─── SUPPLIED RECORDS ───

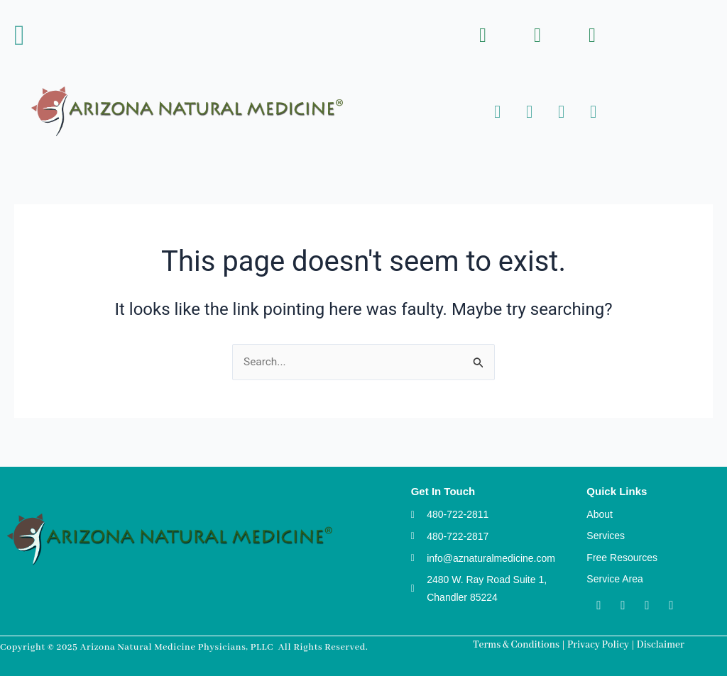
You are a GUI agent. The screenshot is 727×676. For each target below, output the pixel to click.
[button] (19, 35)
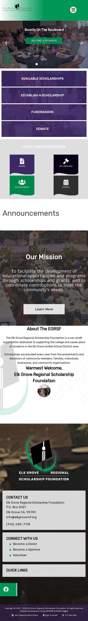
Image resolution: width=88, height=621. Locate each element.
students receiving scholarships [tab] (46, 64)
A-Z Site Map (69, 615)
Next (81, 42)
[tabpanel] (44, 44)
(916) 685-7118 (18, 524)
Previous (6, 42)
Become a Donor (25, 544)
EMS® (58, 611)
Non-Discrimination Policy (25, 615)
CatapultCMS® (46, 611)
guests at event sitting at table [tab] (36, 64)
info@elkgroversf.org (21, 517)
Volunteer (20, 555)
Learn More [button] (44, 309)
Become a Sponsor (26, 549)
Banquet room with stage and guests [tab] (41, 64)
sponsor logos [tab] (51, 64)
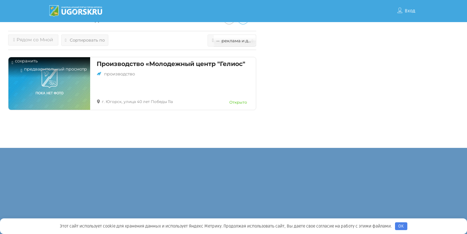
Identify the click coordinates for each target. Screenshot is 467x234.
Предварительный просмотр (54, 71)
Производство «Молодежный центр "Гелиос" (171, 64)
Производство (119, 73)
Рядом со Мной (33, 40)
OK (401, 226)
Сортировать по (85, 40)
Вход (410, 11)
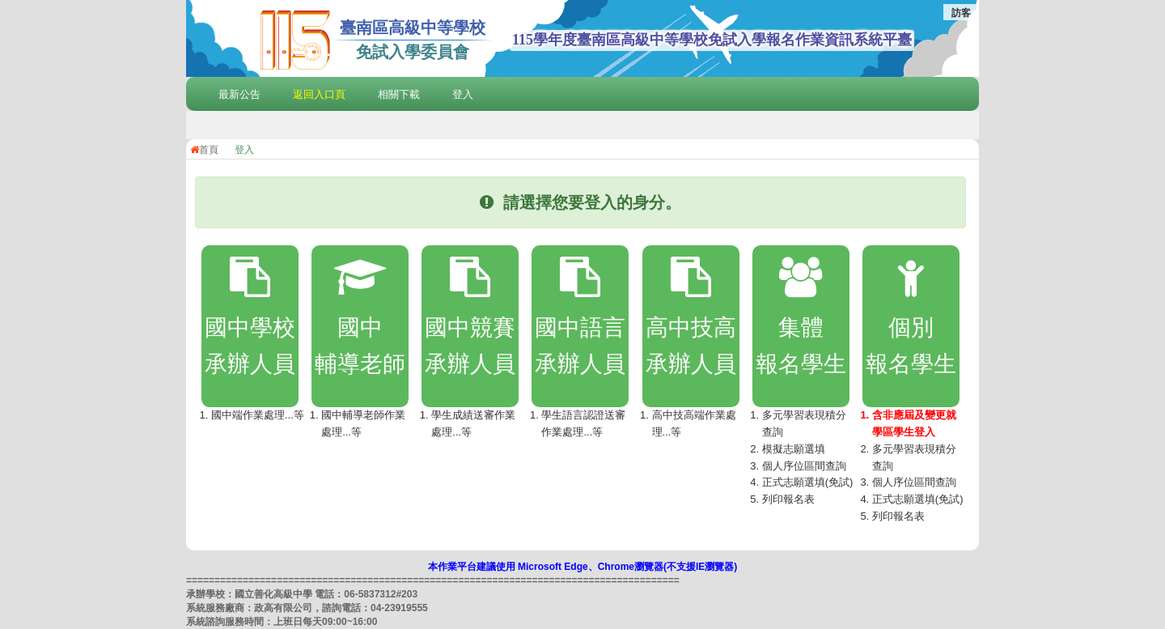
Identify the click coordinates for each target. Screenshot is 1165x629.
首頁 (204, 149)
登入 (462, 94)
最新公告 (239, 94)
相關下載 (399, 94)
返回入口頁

───

AIM:
Reproduce all the rows above verbatim, omitting the pictures.

THE RESPONSE:
You are a GUI agent. The screenshot is 727×676. For each target below, output the pixel to click.
[button] (19, 35)
Image resolution: width=88, height=621. Locate each element.
students receiving scholarships [tab] (46, 64)
A-Z Site Map (69, 615)
Next (81, 42)
[tabpanel] (44, 44)
(916) 685-7118 (18, 524)
Previous (6, 42)
Become a Donor (25, 544)
EMS® (58, 611)
Non-Discrimination Policy (25, 615)
CatapultCMS® (46, 611)
guests at event sitting at table [tab] (36, 64)
info@elkgroversf.org (21, 517)
Volunteer (20, 555)
Learn More [button] (44, 309)
Become a Sponsor (26, 549)
Banquet room with stage and guests [tab] (41, 64)
sponsor logos [tab] (51, 64)
Identify the click coordinates for each target. Screenshot is 467x234.
Предварительный просмотр (54, 71)
Производство «Молодежный центр "Гелиос" (171, 64)
Производство (119, 73)
Рядом со Мной (33, 40)
OK (401, 226)
Сортировать по (85, 40)
Вход (410, 11)
Identify the click coordinates for each target. Screenshot is 1165x629.
首頁 (204, 149)
登入 (462, 94)
最新公告 (239, 94)
相關下載 (399, 94)
返回入口頁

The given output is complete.